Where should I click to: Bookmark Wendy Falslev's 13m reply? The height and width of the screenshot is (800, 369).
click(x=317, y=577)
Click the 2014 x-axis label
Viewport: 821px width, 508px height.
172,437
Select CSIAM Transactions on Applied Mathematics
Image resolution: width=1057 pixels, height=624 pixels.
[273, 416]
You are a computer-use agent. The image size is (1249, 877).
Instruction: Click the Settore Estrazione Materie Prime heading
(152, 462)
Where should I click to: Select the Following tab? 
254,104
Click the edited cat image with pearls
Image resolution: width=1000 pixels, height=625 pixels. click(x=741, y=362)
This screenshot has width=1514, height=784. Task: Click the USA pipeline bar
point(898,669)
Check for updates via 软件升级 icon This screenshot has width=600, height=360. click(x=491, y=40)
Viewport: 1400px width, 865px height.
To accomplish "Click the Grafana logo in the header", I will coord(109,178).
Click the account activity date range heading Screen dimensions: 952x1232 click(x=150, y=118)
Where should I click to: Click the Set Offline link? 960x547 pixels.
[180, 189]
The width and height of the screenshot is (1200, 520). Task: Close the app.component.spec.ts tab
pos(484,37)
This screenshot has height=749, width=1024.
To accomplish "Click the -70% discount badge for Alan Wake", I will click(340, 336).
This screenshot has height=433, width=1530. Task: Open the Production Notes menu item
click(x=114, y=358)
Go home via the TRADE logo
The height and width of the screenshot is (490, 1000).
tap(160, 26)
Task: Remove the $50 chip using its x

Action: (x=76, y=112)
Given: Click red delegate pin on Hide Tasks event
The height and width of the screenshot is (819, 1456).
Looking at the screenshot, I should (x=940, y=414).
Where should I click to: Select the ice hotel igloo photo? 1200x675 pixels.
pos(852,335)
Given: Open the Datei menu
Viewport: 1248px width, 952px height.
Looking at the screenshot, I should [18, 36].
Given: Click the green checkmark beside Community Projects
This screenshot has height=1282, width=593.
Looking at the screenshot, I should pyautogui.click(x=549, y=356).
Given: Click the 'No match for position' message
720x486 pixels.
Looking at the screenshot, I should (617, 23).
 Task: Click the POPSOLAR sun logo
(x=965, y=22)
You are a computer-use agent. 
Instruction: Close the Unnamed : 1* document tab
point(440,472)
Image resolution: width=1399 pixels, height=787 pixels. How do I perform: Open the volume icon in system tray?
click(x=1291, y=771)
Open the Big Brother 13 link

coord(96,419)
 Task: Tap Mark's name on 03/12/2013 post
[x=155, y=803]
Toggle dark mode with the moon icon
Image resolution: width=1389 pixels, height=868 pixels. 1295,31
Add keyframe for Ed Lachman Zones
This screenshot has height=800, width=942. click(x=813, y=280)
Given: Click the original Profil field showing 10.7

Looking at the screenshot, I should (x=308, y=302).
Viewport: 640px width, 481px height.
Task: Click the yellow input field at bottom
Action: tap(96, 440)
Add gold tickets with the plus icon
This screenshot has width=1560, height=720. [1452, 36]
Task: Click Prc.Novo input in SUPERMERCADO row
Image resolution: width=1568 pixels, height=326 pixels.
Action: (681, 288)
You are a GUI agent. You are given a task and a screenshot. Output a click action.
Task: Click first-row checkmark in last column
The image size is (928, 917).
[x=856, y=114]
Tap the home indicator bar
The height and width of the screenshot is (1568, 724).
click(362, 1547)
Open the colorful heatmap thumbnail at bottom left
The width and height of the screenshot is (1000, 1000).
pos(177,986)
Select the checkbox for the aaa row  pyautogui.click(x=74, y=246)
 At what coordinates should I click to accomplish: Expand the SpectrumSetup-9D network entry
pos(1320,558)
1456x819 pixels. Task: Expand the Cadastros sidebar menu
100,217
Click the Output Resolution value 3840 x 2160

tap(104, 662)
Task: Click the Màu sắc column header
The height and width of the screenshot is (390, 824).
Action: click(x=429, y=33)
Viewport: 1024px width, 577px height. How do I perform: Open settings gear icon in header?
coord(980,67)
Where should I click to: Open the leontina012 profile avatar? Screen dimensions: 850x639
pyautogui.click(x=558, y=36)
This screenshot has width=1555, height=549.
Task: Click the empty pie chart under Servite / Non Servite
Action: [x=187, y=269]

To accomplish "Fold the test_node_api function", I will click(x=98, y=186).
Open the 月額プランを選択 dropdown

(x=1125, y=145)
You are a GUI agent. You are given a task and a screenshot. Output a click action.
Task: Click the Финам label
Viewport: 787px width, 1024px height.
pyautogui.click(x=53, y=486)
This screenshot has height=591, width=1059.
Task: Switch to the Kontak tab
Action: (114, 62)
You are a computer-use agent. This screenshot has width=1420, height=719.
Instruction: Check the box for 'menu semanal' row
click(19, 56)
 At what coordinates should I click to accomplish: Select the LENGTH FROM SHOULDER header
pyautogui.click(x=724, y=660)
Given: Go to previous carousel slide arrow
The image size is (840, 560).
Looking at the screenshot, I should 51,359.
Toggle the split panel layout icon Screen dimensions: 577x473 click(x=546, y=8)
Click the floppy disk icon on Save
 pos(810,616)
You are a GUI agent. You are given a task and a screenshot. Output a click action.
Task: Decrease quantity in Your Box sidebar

**ACTIVITY:** Only lines that hold the string "computer" belong in the answer, so copy every one of them from the records.

**ANSWER TO THIS EXERCISE:**
You are a computer-use agent. The image size is (1249, 877).
You are a computer-use agent. 
You are a computer-use agent. This screenshot has width=1420, height=719.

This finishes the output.